About this exercise: Copy everything from the line with "What do you" down to the line with "center [362, 348]." in the records below, renaming "screenshot" to "image" and changing nothing else. Leave the pictures out of your answer.

Data for analysis:
>>>>

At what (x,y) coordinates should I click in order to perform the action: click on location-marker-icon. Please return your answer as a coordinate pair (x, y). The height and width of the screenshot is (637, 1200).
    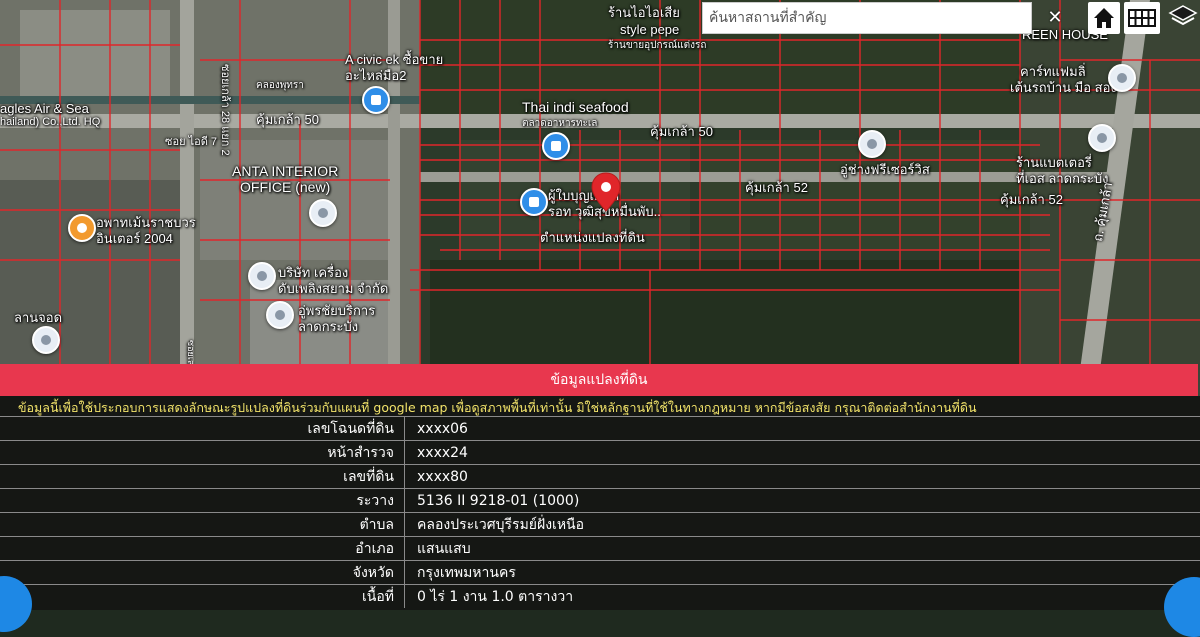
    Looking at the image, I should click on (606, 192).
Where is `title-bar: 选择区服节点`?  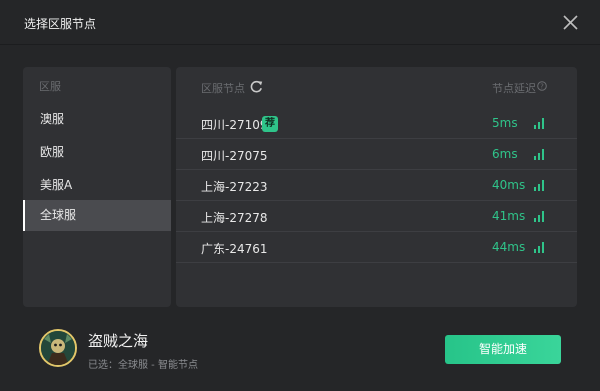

<<<<
>>>>

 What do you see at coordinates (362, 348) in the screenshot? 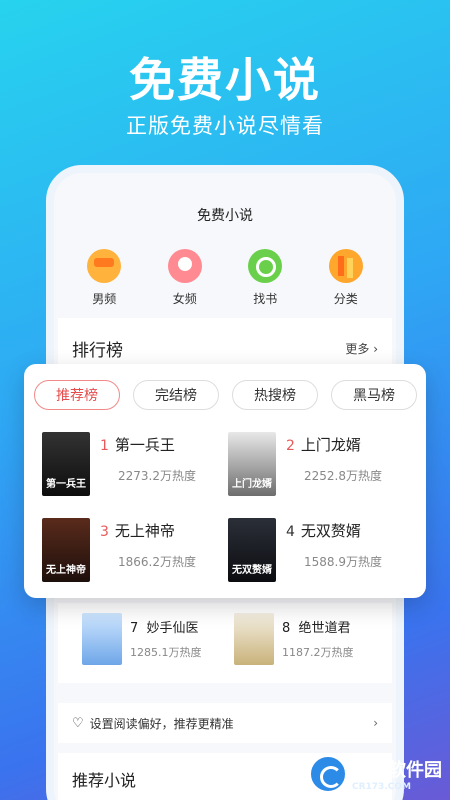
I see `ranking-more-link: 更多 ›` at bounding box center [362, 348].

<<<<

Exercise answer:
 What do you see at coordinates (362, 348) in the image? 
I see `ranking-more-link: 更多 ›` at bounding box center [362, 348].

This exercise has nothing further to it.